▶ [指定任务]
把下面列表中含有字符串“annotation”的每一行都摘录出来，大小写必须完全一致。

▶ [提取条目]
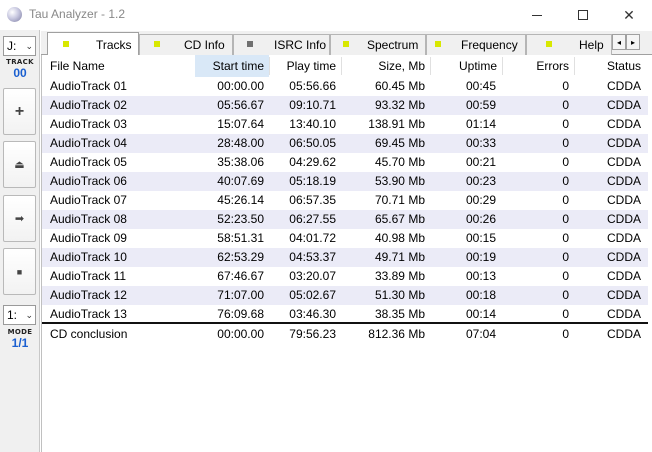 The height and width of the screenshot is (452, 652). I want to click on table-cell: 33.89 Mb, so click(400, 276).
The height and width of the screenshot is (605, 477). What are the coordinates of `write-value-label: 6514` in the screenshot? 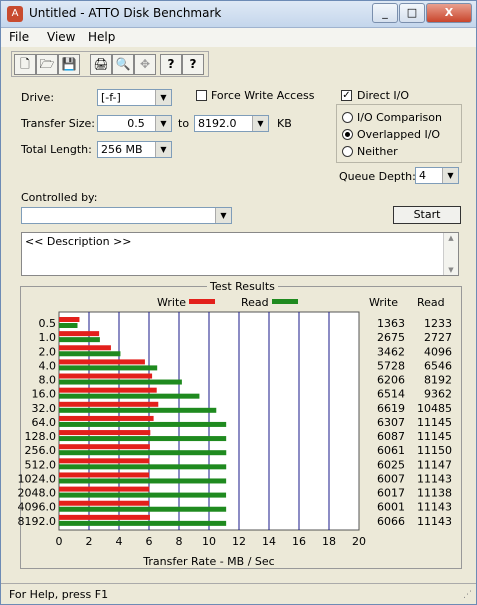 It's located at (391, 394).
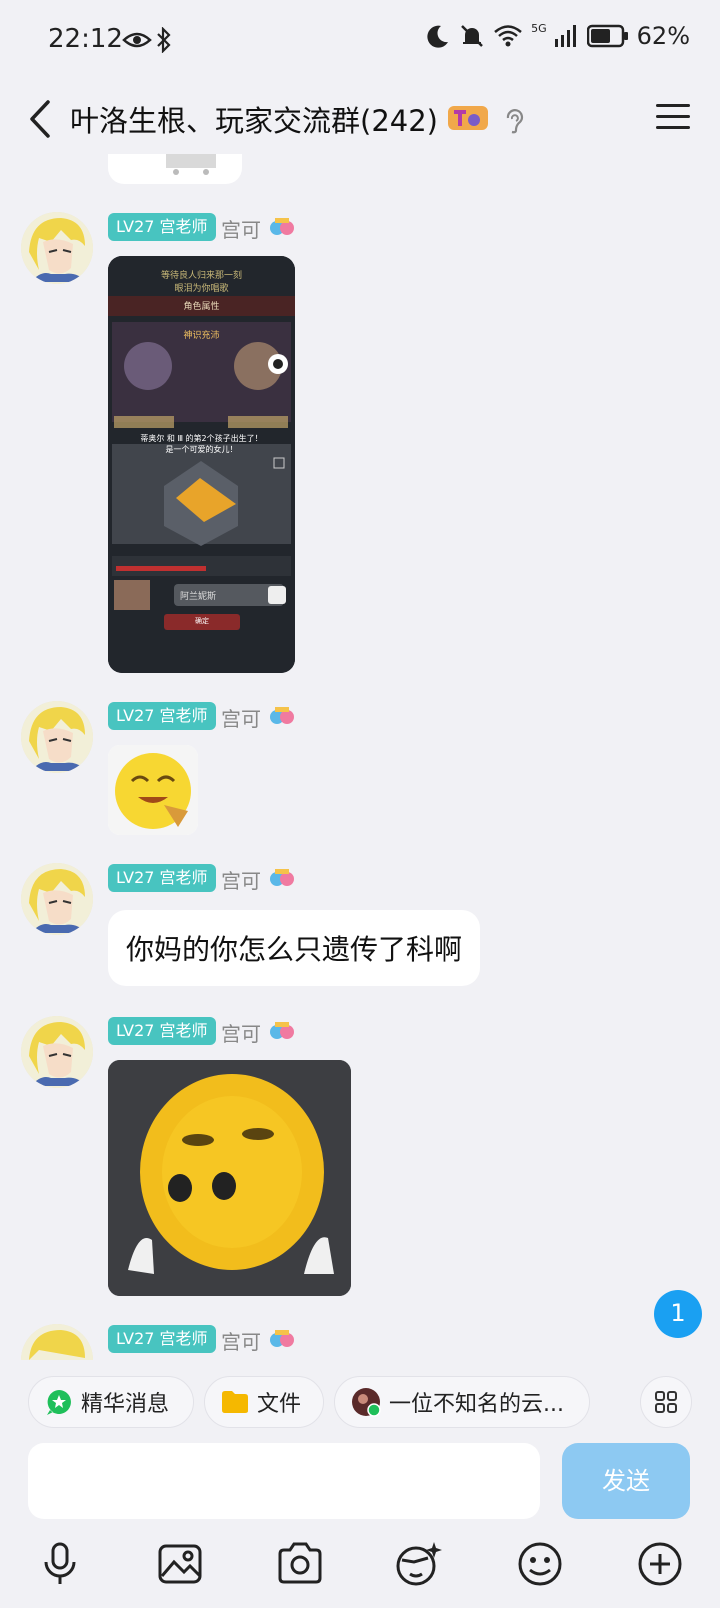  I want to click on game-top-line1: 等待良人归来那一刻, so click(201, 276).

---

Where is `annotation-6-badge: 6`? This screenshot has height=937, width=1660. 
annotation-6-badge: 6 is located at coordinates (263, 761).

▶ [任务输出]
Where is `annotation-6-badge: 6`? This screenshot has height=937, width=1660. 
annotation-6-badge: 6 is located at coordinates (263, 761).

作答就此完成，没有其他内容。